Davacı, Kurumca düzenlenen ödeme emirlerinin ve icra takibinin iptaline karar verilmesini istemiştir.
Mahkeme, ilamında belirtildiği şekilde, isteğin kabulüne karar vermiştir.
Hükmün, davalı vekili tarafından temyiz edilmesi üzerine temyiz isteğinin süresinde olduğu anlaşıldıktan ve Tetkik Hakimi Bahar Kılınç tarafından düzenlenen raporla dosyadaki kağıtlar okunduktan sonra işin gereği düşünüldü ve aşağıdaki karar tesbit edildi.

K A R A R

Dava, davacıya gönderilen ödeme emirlerinin iptali istemine ilişkindir.
Mahkemece, ilamında yazılı şekilde istemin kabulüne karar verilmiş ise de, varılan bu sonuç, usul ve yasaya uygun bulunmamaktadır.
Davanın yasal dayanağı olan 506 sayılı Yasa’nın 80/12 ve 5510 sayılı Yasanın 88/20 maddelerine göre, Kurumun sigorta primleri ve diğer alacakları haklı bir sebep olmaksızın yasal süreler içerisinde ödenmez ise kamu idarelerinin tahakkuk ve tediye ile görevli kamu görevlileri, tüzel kişiliği haiz diğer işverenlerin şirket yönetim kurulu üyeleri de dahil olmak üzere üst düzeydeki yönetici veya yetkilileri ile kanuni temsilcileri Kuruma karşı işverenleri ile birlikte müştereken ve müteselsilen sorumlu olacakları öngörülmüştür.
Öte yandan süresinde ödenmeyen prim ve diğer kurum alacaklarının bizzat Kurumca cebren takip ve tahsil edilebileceği 506 ve 5510 sayılı Yasaların açık hükmü gereğidir. Cebren tahsil ve takip esasları 6183 sayılı Yasa’da gösterilmiştir. 6183 sayılı Yasa’nın mükerrer 35. maddesinde tüzel kişilerle küçüklerin ve kısıtlıların, vakıflar ve cemaatler gibi tüzel kişiliği olmayan teşekküllerin malvarlığından tamamen veya kısmen tahsil edilemeyen ve tahsil edilemeyeceği anlaşılan amme alacaklarının, kanuni temsilcilerinin ve tüzel kişiliği olmayan teşekkülü idare edenlerin şahsi mal varlıklarından bu Kanun hükümlerince tahsil edileceği belirtilmiştir.

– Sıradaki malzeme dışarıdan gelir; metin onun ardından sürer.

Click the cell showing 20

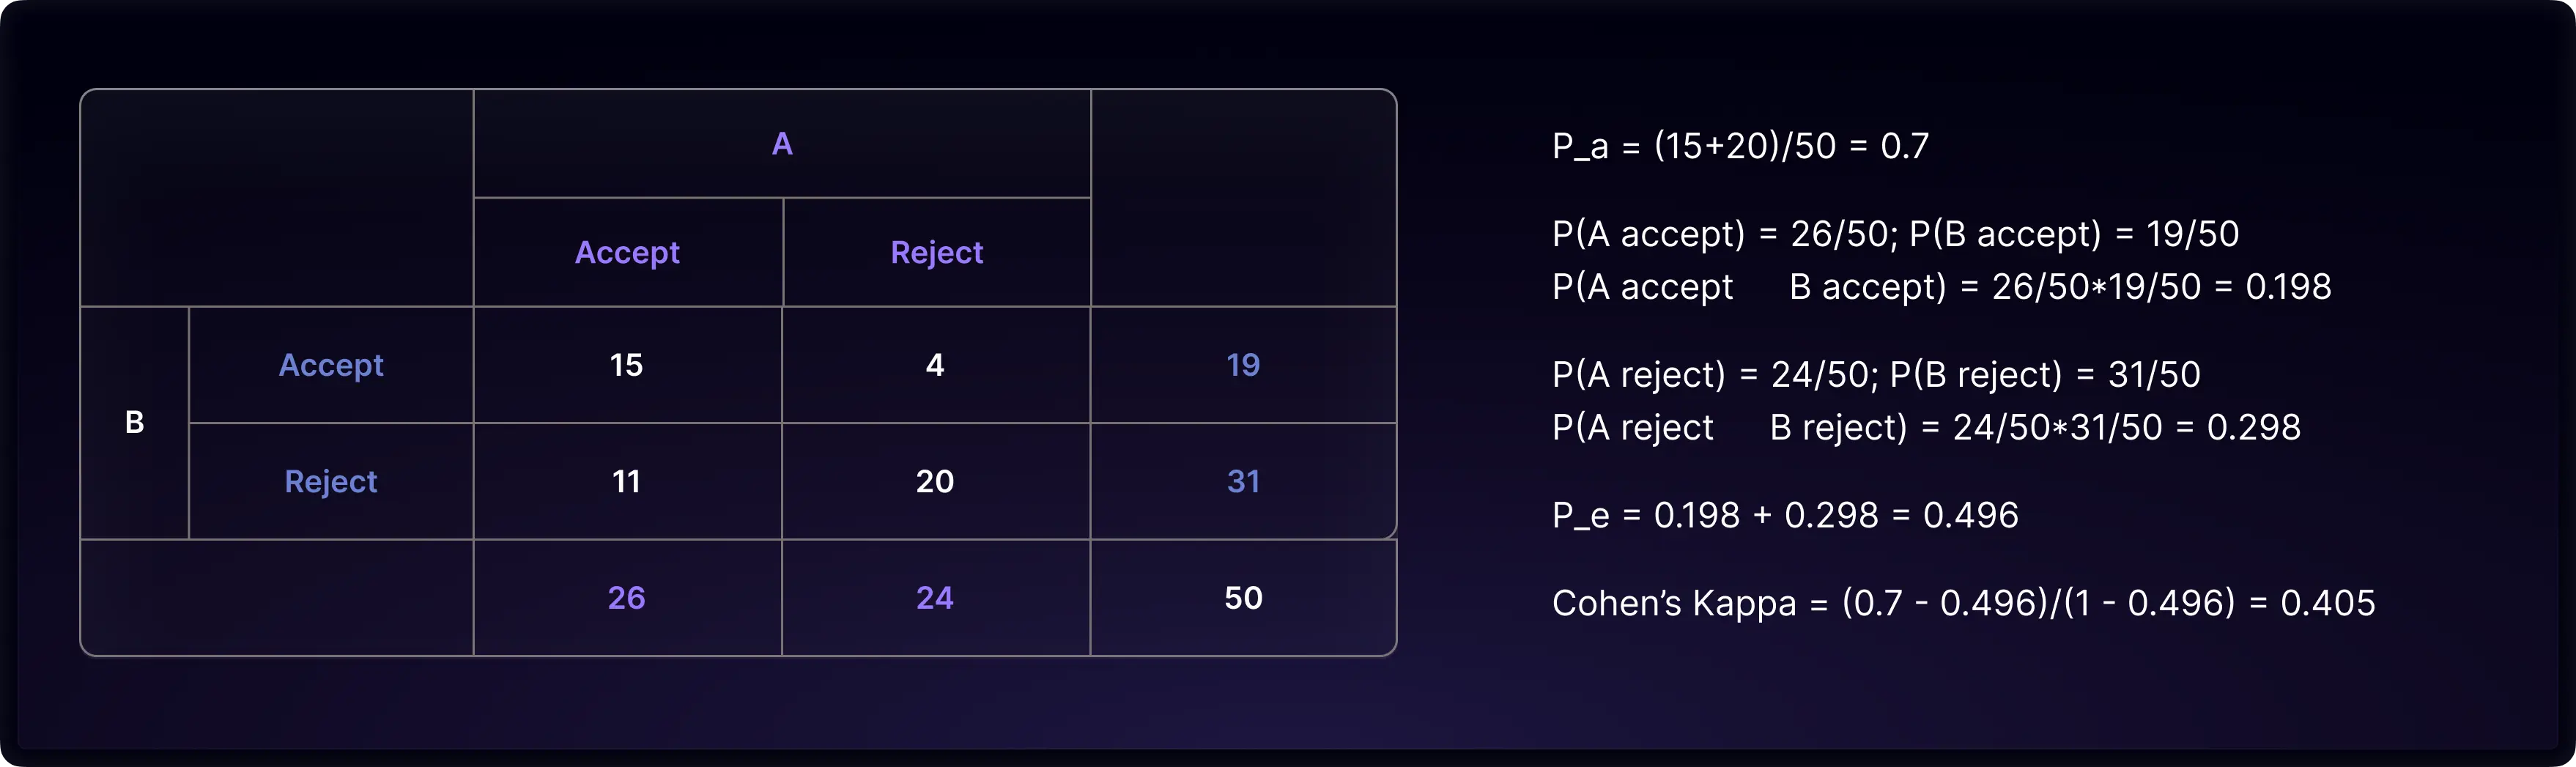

Dosyadaki kayıt ve belgelerden, 01.02.2011 tarihli ticaret sicil gazetesinde, davacının Doysan İç ve Dış T. G. San. Anonim Şirketinin yönetim kurulu üyesi seçildiği ve 13.7.2012 tarihinde davacının hisselerini devrettiği, şirketin 2011/2. ay ile 2011/10. aylar arası dönemdeki prim, işsizlik sigortası primi ve damga vergisi borçlarından dolayı Kurum tarafından davacı hakkında şirket yetkilisi olarak takip başlatıldığı anlaşılmaktadır.
Somut olayda, davacı borçlu şirketin yönetim kurulu üyesi olmasından dolayı sigorta primleri ve diğer alacaklar yönünden Kuruma karşı sorumludur. Yönetim kurulu üyesi olan davacı ile şirket arasında müteselsil sorumluluk olup, davanın reddi gerekirken yazılı şekilde karar verilmesi usul ve yasaya aykırı olup bozma nedenidir.
Yapılacak iş, davacının yönetim kurulu üyesi olması nedeniyle borçtan sorumlu olduğu dikkate alınarak davanın reddine karar vermekten ibarettir.
O halde, davalı Kurumun bu yönleri amaçlayan temyiz itirazları kabul edilmeli ve hüküm bozulmalıdır.
SONUÇ: Hükmün yukarıda açıklanan nedenlerle BOZULMASINA, 10/04/2014 gününde oybirliğiyle karar verildi.